留学関係の雑誌に枠を設けてもらって定期的に投稿したりもしていました。
大学では2ベッド2バスに6人で住む荒技で二年間過ごしました。勉強も大変でしたが、心理学だったので、
福祉系のボランティアも週に2回〜3回携わっていました。
卒業後はアメリカ人の友達とシェアしながら、薬物中毒と精神病の患者さんの更生施設で、カウンセラーとして一年働きました。
かなりハードで、常に誰かが病気の影響で乱れているような緊迫した職場だったので、一年経つ頃には、寝られないしアトピーなど体にガタが来ましたが、
仕事自体はとても楽しかったです。今でもまたカウンセラーとして働きたいなと思います。


4) 学生時代には、何をしておけばよいと思いますか?

私は留学時代、アメリカで英語を使ってカウンセラーの仕事をすることが目標でした。
OPTで正にやりたかったフィールドでカウンセラーとして採用してもらい、Visaはサポートしてもらえなかったものの、アメリカでやりたかった事は全て達成して日本に帰国しました。
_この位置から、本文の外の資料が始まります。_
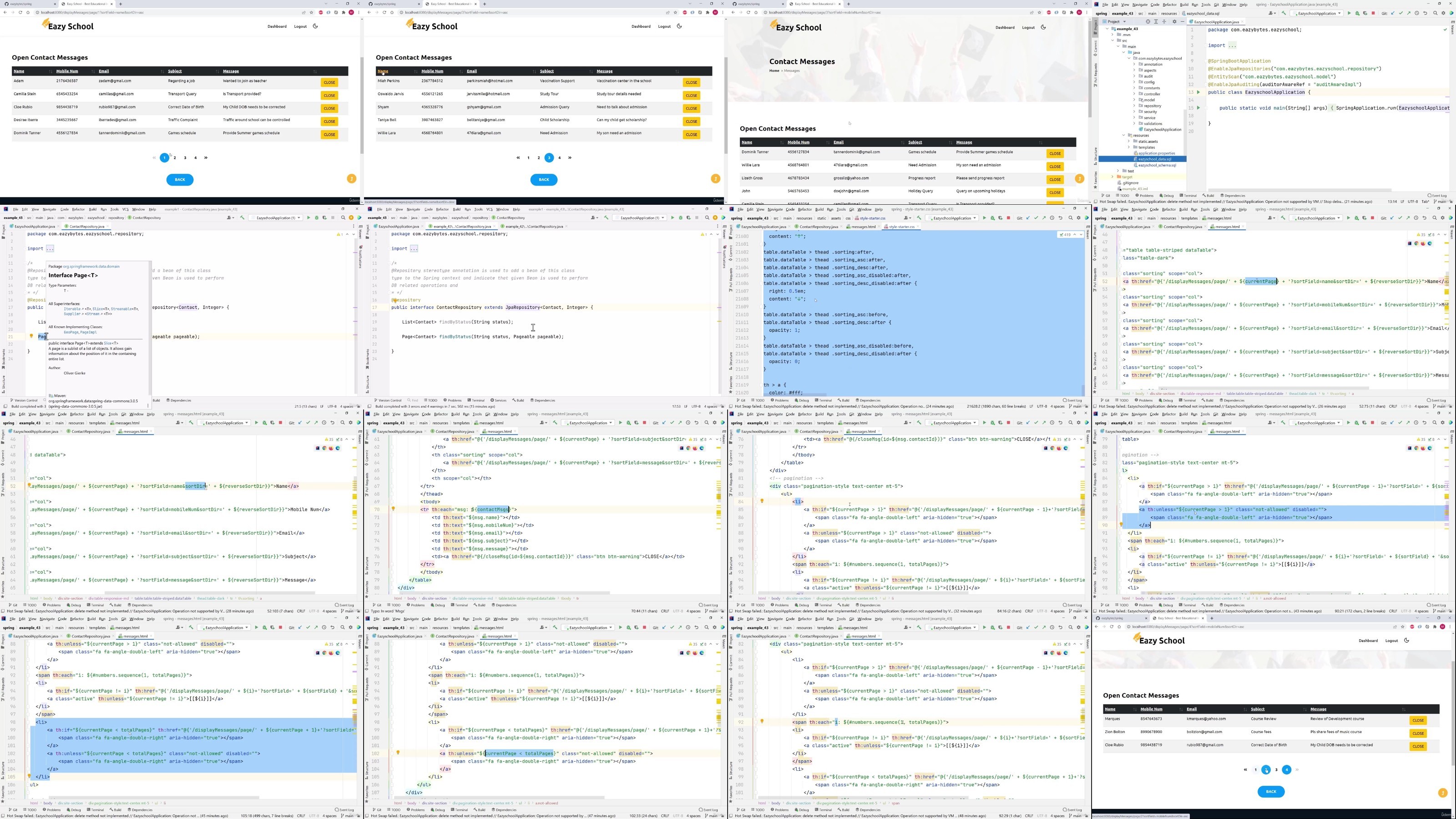1456x819 pixels.
Task: Click Collapse All icon in Project panel
Action: pos(1164,21)
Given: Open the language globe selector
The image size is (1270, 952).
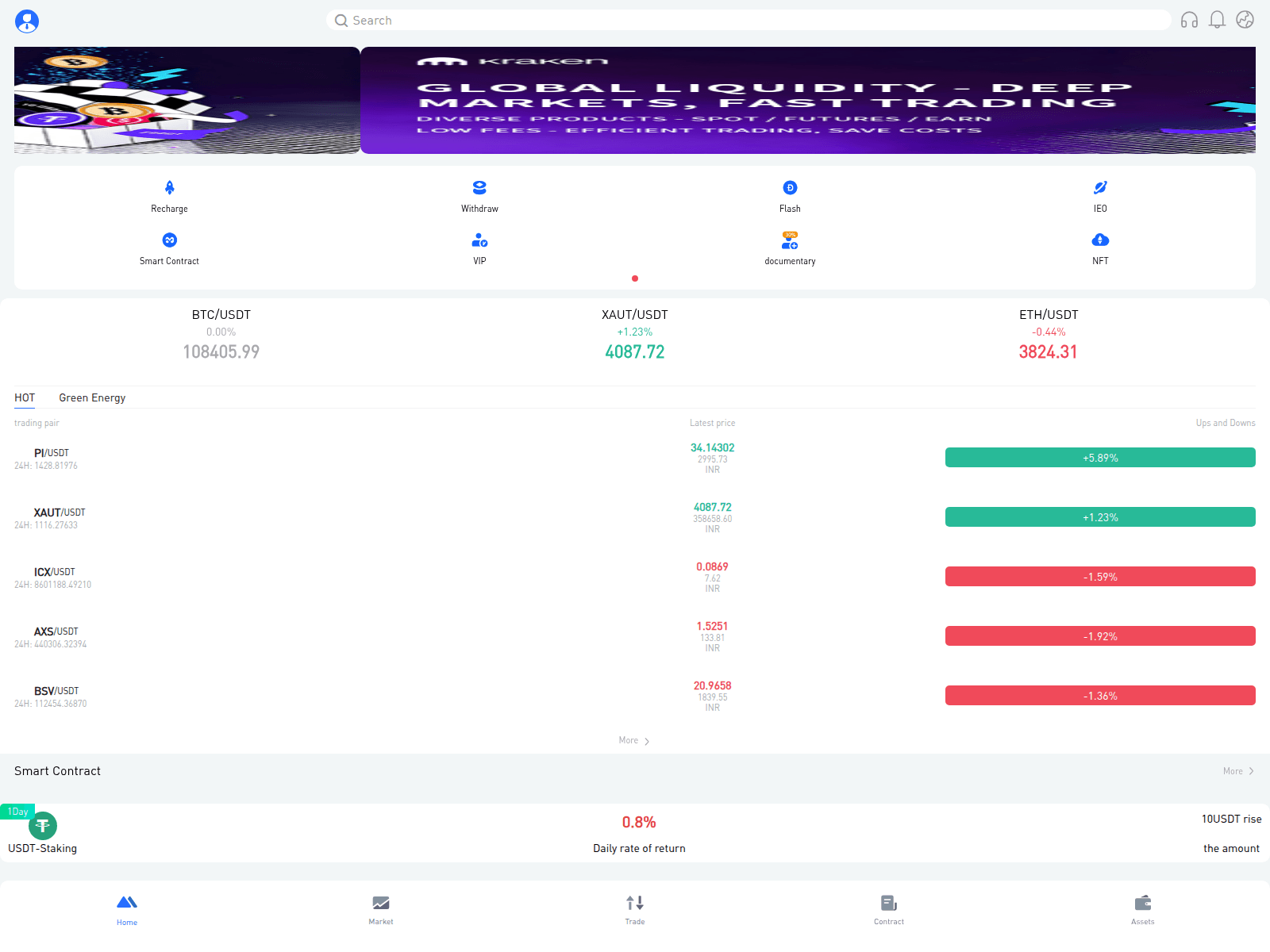Looking at the screenshot, I should pos(1244,20).
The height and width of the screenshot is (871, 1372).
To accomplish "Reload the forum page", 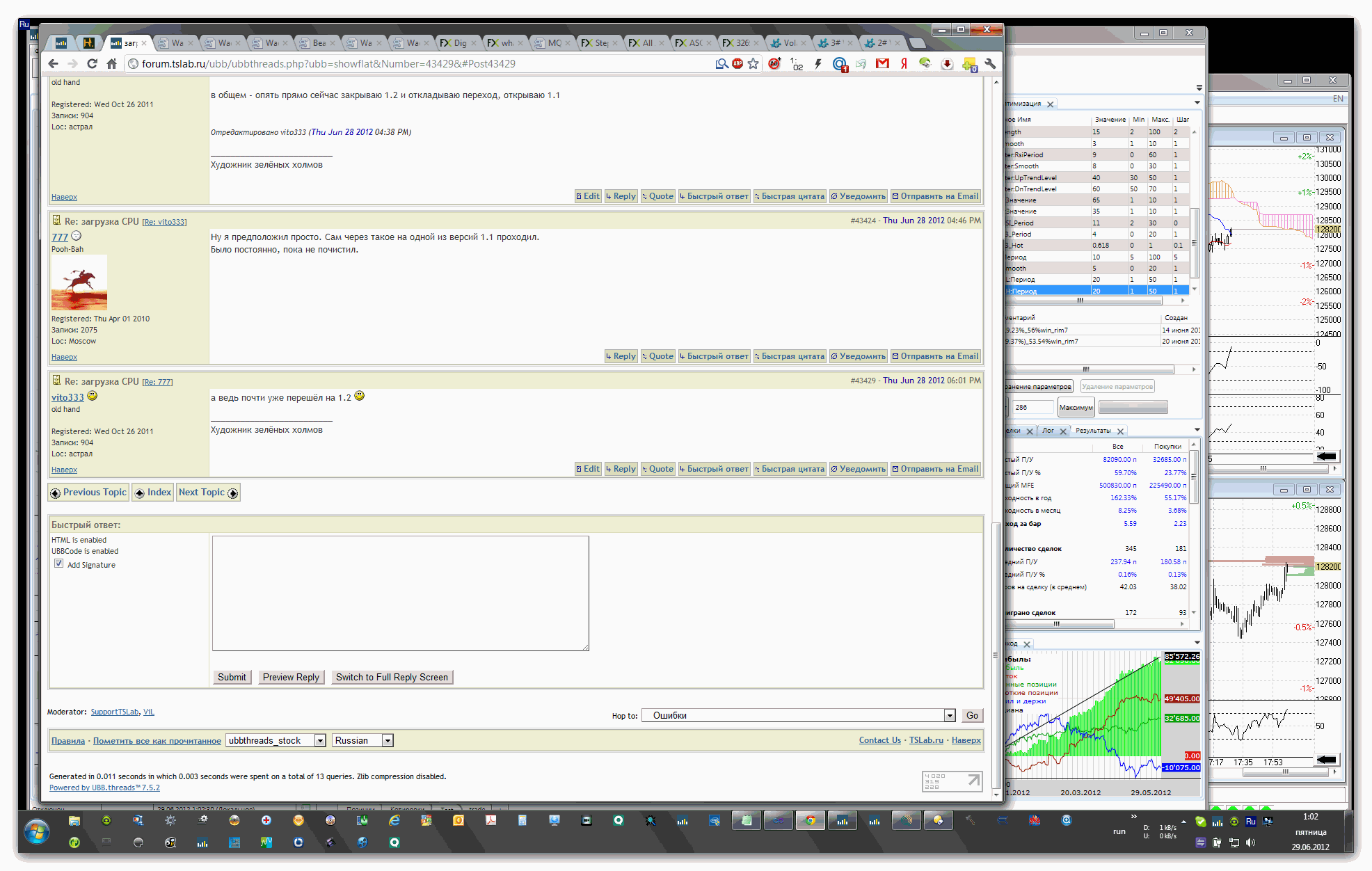I will pyautogui.click(x=92, y=64).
帰国後に苦労したのは、帰国してからの事を、何一つ考えていなかったため、日本でこれから何をしていいか、本当に全く分からなかったことです。
地元に戻って某英会話学校でインストラクターになるも、すぐに辞め、都内に戻り旅行の添乗員、そして現在の特許事務所に転職しました。
この脈略のない経歴からも分かるように、自分がこれからどうしたいのか分かっていなかったために、
日本での生活に充実感を得られるようになるまで、かなり時間が掛ってしまいました。
これは帰国後の明確な目標があれば、もう少し違っていたかもしれません。

留学は、あくまでその先に続く人生をより豊かにするための通過点であり、留学中から留学の向こうにある自分像こそをしっかりとビジュアライズして、さらに漠然とでもいいので、こういう30歳、40歳になりたいというビジョンも持っておくと、私が経験した類の迷いは経験しないで済むと思います。